Time Capsule Buried Once Again at Dutch Quad

A man and a woman place a metal box into a cement cornerstone with 1964 engraved on it
President Rodríguez and Christy Doyle, director of University events, place the 175th Anniversary Time Capsule in the northeast cornerstone of Dutch Quad last week. (Photo by Patrick Dodson)

ALBANY, N.Y. (May 10, 2022) — The University at Albany’s time capsule is back where it belongs — sealed behind the cornerstone of Dutch Quad, where it is expected to remain for at least another 50 years. 

President Havidán Rodríguez presided over the pandemic-postponed re-interment of the capsule on Reading Day, May 5, almost exactly three years since it was opened in 2019 to celebrate UAlbany’s 175th anniversary. 

Throughout 2019, the University solicited items from across campus, including each of its nine schools and colleges, for inclusion. The new cache includes a vial of air from the School of Public Health, a recipe card for a custom pizza from the Office of the Provost, a 2019 football jersey and a photo montage from University Libraries, among other mementos. 

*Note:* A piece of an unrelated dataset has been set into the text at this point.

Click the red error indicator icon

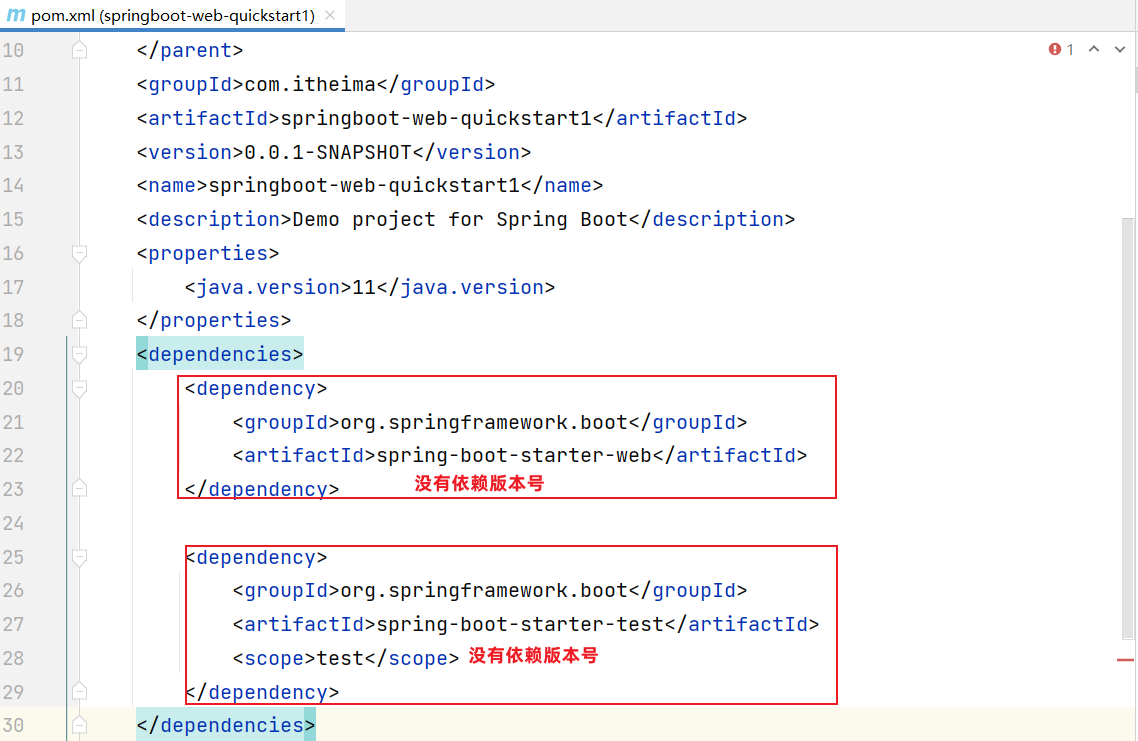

Four men, two in hard hats, are ready to push in a cement cornerstone of a building
The setting of the original cornerstone at Dutch Quad in 1964, including a time capsule placed there by students. (UAlbany file photo)

While that process concluded in December 2019, the capsule could not be replaced until the weather was warm enough to properly seal it back into its concrete chamber. Before that happened, the COVID-19 pandemic swept the globe, forcing the University and the rest of the world to refocus its attention on the unprecedented two-year emergency response that followed. 

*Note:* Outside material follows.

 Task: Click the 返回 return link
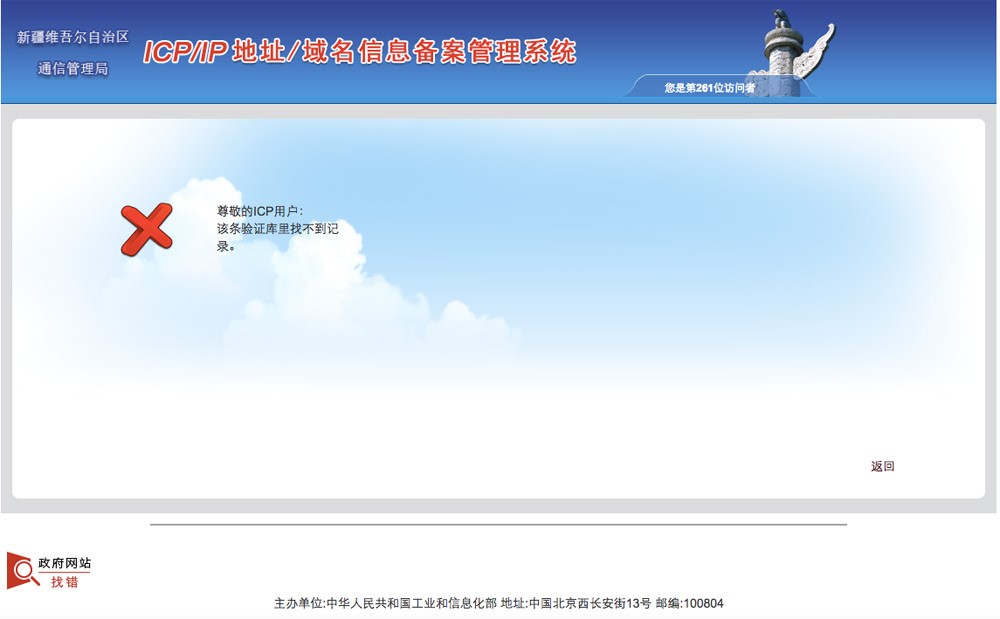[881, 465]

The president acknowledged this dramatic turn of events in reading from a new postscript added to the letter he initially wrote to the future UAlbany president in 2019.  

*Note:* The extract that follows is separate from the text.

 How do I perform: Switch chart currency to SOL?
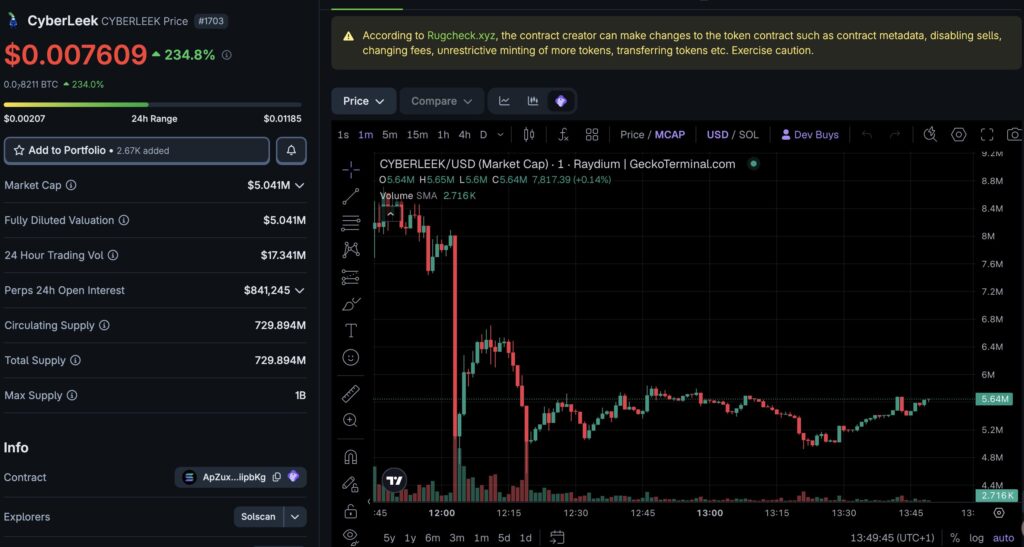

“Many transformational, challenging and inspiring things have happened since I wrote this letter,” the postscript begins before going on to reference not just the pandemic but the May 2020 murder of George Floyd and the “national reckoning on race and social justice,” the Jan. 6, 2021, insurrection at the U.S. Capitol and the fall 2021 opening of ETEC, UAlbany’s state-of-the-art research and development complex.   

“As you can perceive from this postscript,” the president wrote, “this past year and a half has been one of tremendous mood swings — back and forth — from fear to pessimism and anxiety to faith and optimism, but it is hope, kindness, altruism and resiliency that truly defines the human spirit.” 

The capsule was initially sealed inside Dutch Quad in 1964 during the construction of UAlbany’s Uptown Campus. An event to mark the re-re-opening of the time capsule has been tentatively scheduled for May 2072.